Well, I met my wife while she was shooting film in the ED and I brought a patient in...

That said, an ex in the ED can make life hell to.


----------



## Shishkabob (Sep 4, 2011)

There's a certain level 1 trauma center that usal knows about, where 95% of the ER nurses are my age and they're ALL 8s, 9s, or 10s.

Oh yes.  I very much like going there.


----------



## DesertMedic66 (Sep 4, 2011)

Just be careful lol. We have a nice hospital, then a hospital with hot nurses, and then a uhhhh..... Community hospital.


----------



## JJR512 (Sep 4, 2011)

Flirting is one thing if it's casual flirting that you both actively participate in. This kind of thing is just how some people interact with each other, and both parties instinctively understand that's all it is and will ever be. And this is fine. (As long as the verbiage is kept workplace-appropriate...at least in front of other people.)

Asking someone who works in the ER out on a date might be another thing. Your company or department might have a policy against it. If not, it's up to you. Personally, I would recommend just picking someone out because they're attractive and having that as the sole basis for asking them out. But I'm sure you already know that. If there's someone in particular who, aside from being attractive, you've gotten to know and like over time, then as long as there's no policy against it, go for it.

Personally, I would ask the target if they're allowed to go out with EMS people and use that as a segue into actually asking that person out. Yes, it would be as goofball as it sounds, but that kind of thing works for me, because I'm a goofball. ^_^


----------



## usalsfyre (Sep 4, 2011)

Linuss said:


> There's a certain level 1 trauma center that usal knows about, where 95% of the ER nurses are my age and they're ALL 8s, 9s, or 10s.
> 
> Oh yes.  I very much like going there.



...and one of these days, Linuss will get up the courage to talk to one of them 

(Just giving you crap, as usual)


----------



## medic417 (Sep 4, 2011)

usalsfyre said:


> ...and one of these days, Linuss will get up the courage to talk to one of them
> 
> (Just giving you crap, as usual)



Nope Sally will never get the courage up.  :rofl:


----------



## socalmedic (Sep 4, 2011)

firefite said:


> Just be careful lol. We have a nice hospital, then a hospital with hot nurses, and then a uhhhh..... Community hospital.

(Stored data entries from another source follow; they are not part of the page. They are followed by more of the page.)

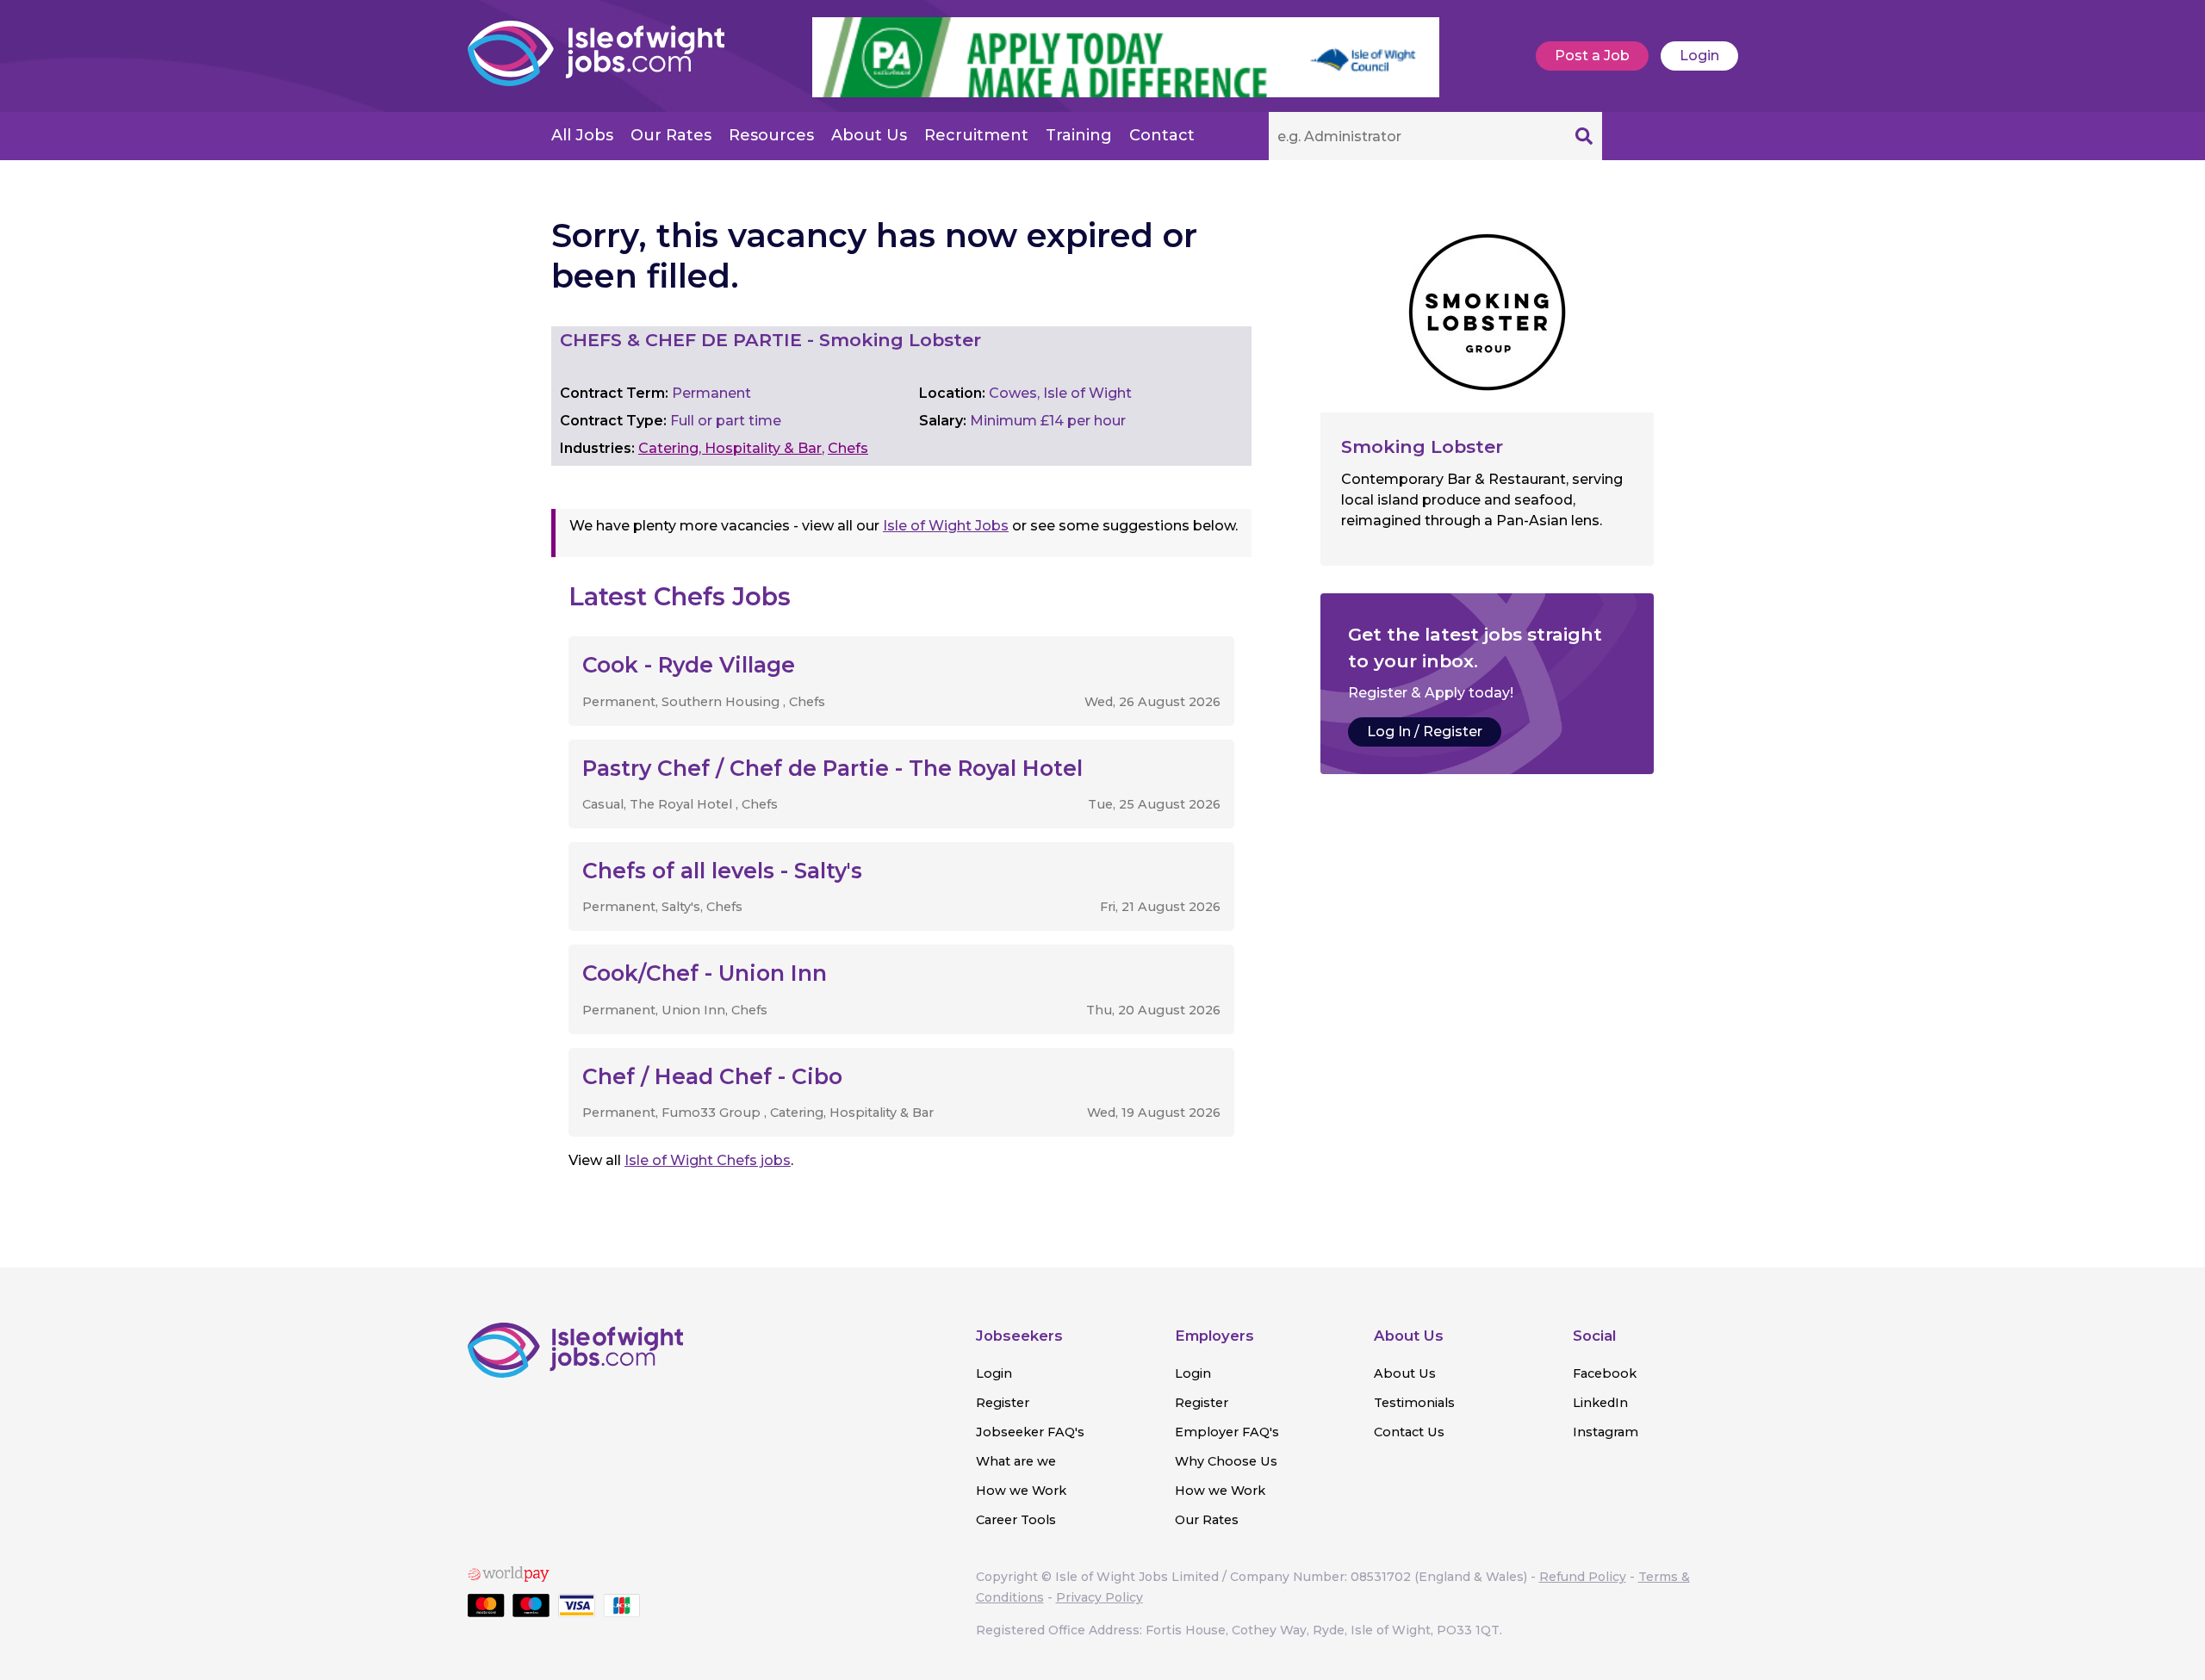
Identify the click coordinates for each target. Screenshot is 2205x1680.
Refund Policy (1582, 1576)
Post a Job (1592, 55)
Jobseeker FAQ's (1030, 1432)
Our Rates (670, 135)
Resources (771, 135)
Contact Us (1409, 1432)
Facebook (1605, 1373)
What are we (1016, 1461)
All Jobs (582, 135)
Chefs (848, 448)
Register (1002, 1402)
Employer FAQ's (1227, 1432)
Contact (1162, 135)
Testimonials (1414, 1402)
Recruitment (976, 135)
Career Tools (1016, 1520)
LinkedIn (1600, 1402)
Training (1079, 135)
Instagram (1605, 1432)
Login (1699, 55)
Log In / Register (1424, 731)
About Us (869, 135)
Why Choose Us (1226, 1461)
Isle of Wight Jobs (946, 526)
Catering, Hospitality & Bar (730, 448)
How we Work (1021, 1490)
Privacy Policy (1099, 1597)
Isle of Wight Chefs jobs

I did my clinicals at community (riverside community) they are one of the best in riverside county... and have really cute nurses 

on to the OP, I dont see any problem with it. I met my last Girlfriend in the er. and have gone out on dates with a few other ER nurses. flirt and see if they flirt back, they will make it very clear if they are not feeling it. dont get creepy with it though, just keep it casual until after a date or two and I would let her make the first public display in the ER. with the hours I work getting lunch at the cafeteria or coffee may be the only date that week, do what you can. to sum it up, go for it you wont get a second chance. just dont be creepy.

on the same subject, one of the females on her once told me "dont put your penis where you put your patients, nothing good can come of that"


----------



## Shishkabob (Sep 4, 2011)

usalsfyre said:


> ...and one of these days, Linuss will get up the courage to talk to one of them
> 
> (Just giving you crap, as usual)



Hey, I spoke with one the other day!  And about non-patient related stuff too!

She kicked me.


----------



## usalsfyre (Sep 4, 2011)

Linuss said:


> Hey, I spoke with one the other day!  And about non-patient related stuff too!
> 
> She kicked me.



Hey it's a start...

(ask usalsfyre how many times he got rejected...)


----------



## DesertMedic66 (Sep 4, 2011)

socalmedic said:


> I did my clinicals at community (riverside community) they are one of the best in riverside county... and have really cute nurses



I've been there 3 times but didn't get to really "look around". Now I've spent plently of time "looking around" at Desert Regional and there are alot of cute nurses. 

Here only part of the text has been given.